TASK TO COMPLETE: Carry the essay on Alain Delon and his Samourai perfume forward from its final sentence, keeping its voice and subject.
--- QUOTED PASSAGE Enclosed Below ---
Nino Rota’s music filled the theater in rolling swells of Italian grandeur. The camera followed a young man though the ornate room of Sicilian palace as he made his way and his goodbyes to the family who lived there. With a final farewell to the dour Concetta he hopped into a buggy and road off as the camera rose high over the gardens of the palace of Prince Don Fabrizio Salina. That was the first time I ever saw him and I knew at thirteen that I had just seen the most beautiful man in the world. The film was Visconti’s masterpiece, “The Leopard” and the young man was Alain Delon.
(Alain Delon, Claudia Cardinale in Il Gattopardo 1963)
My parents were bored with the epic film and somewhere in the middle of the film we committed movie sacrilege and left the theater, very much against my will because the film and Alain Delon had captured my imagination. I would see him again and very soon.
I found him again in the dark of the Fox movie palace in Riverside. He was a gigolo boy toy in the delightful “The Yellow Rolls Royce”, And the following year there he was in the epic war film “Is Paris Burning?” He even did a western, “Texas Across The River”. He was magic in French and Italian but the Americans didn’t know how to use his unique abilities when they turned their CinemaScope lenses on him. He was more or less just required to be beautiful as the camera dollied to a heart stopping close-up.
So to really enjoy his acting gifts I had to go to the little “Foreign” movie house behind the old Fox Theater. There He was in Antonioni’s haunting “L’eclisse”, He stunned us as the deadly American who stole a rich boy’s identity in “Purple Noon” the first version of “The Talented Mr. Ripley” Then the brilliant and tragic “Rocco and His Brothers” sealed his fate as a talent to be reckoned with.
(Rocco E I Suoi Fratelli 1960)
“Borsolano” a gangster film set in 1930’s Marselles followed and the dangerous and beautifully stylized “Un Flic.” But perhaps his most famous role was as the Parisian hit man Jef Costello in the gorgeous film “Le Samourai” It is no surprise then that in later years when Delon began is foray into fashion and perfume he should create Samourai as his most famous signature scent.
The opening of Samourai is so sharp and crisp is seems almost to make the sound of a steel samurai sword as it is pulled in one swift motion from its scabbard. This Oriental perfume has a spare elegance in its notes, almost like a beautiful Japanese flower arrangement. The opening of pink pepper and cedar on paper is soft but on the skin it is sharp wood and a hint of the medicinal. This is almost like a preparation for the skin, a cleansing for what is to follow.
--- End of Enclosed QUOTED PASSAGE ---
--- DATASET RECORDS Enclosed Below ---
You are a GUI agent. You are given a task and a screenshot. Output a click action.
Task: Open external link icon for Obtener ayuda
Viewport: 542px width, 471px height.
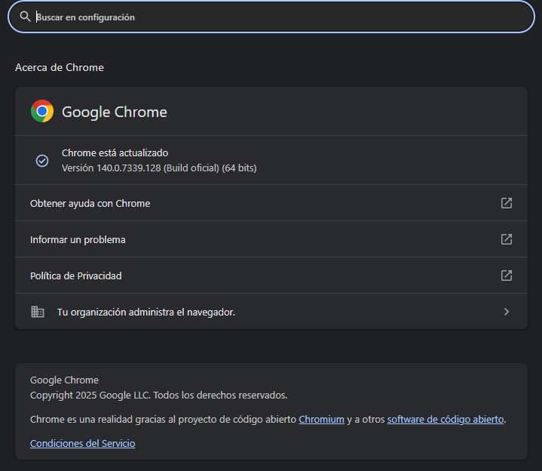507,203
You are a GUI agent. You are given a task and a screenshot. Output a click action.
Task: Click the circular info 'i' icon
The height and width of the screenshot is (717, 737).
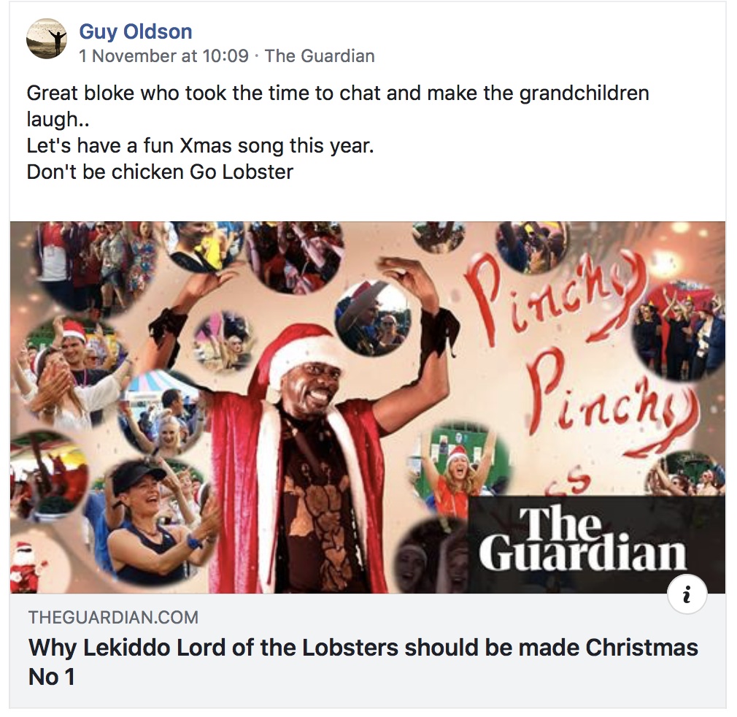coord(687,594)
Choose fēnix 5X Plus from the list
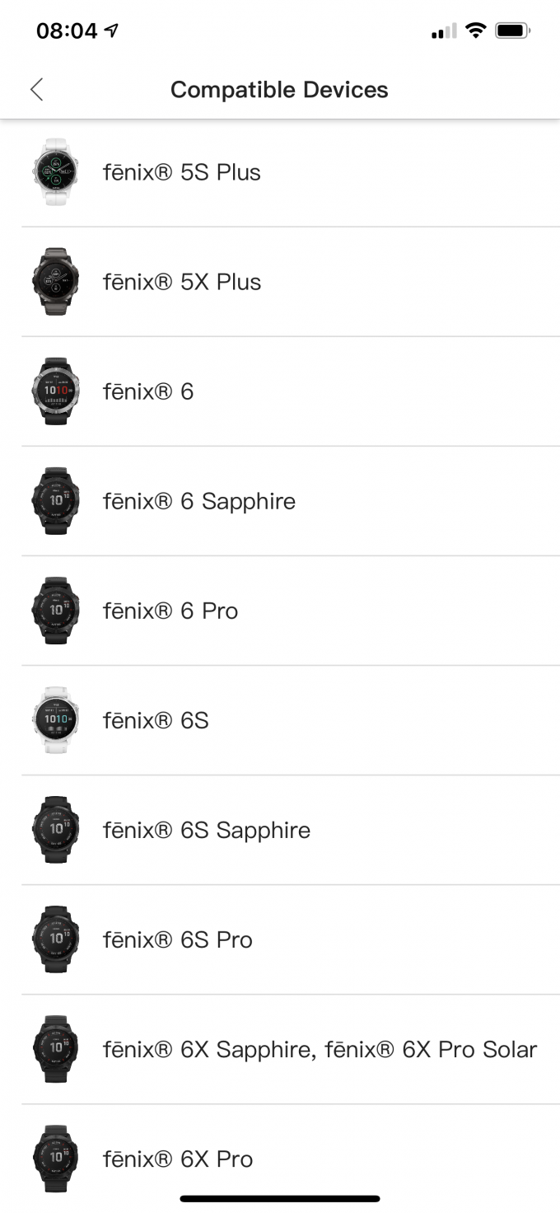560x1213 pixels. pyautogui.click(x=182, y=282)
--- End of Enclosed DATASET RECORDS ---
REPLY TO THE TASK:
Slowly the flowers are arranged and it is indeed a masterful Japanese design of the florals and citrus. A sumptuous rose is the center around which is placed spray of sensuous jasmine and buds of lemon and bergamot. The base of the arrangement is rooted firmly in a bed of dry aromatic vetiver. The entire arrangement is set on a raw unvarnished sandalwood table for solid support. Elegant and pure, not a clean or fresh scent but rather something of a mystery to be explored as it unfolds.
This perfume was created in 1995 and holds its age well, there are flankers that followed which I have not tried, and two “women’s” flankers as well. Not a silage bomb in the least. It is too elegant and smart to be so obvious. It casts its net at about a foot or so and trails in subtle tendrils of scent. On my skin it lasts about 6 hours and most definitely can be worn by both men and women. The bottle is really beautiful. A square which on its sides twists from left to right as it moves up from the base. This design makes it fit into the hand very securely. The aqua marine juice contrasts to the silver lettering on the bottle and the stunning silver cap. All together it is a beautiful presentation.
Alain Delon was and still is a beautiful man who at 78 is still acting and making magic for us on the screen and in the perfume lab. His allure is so enduring that Dior now uses his face as the face of Eau Savage.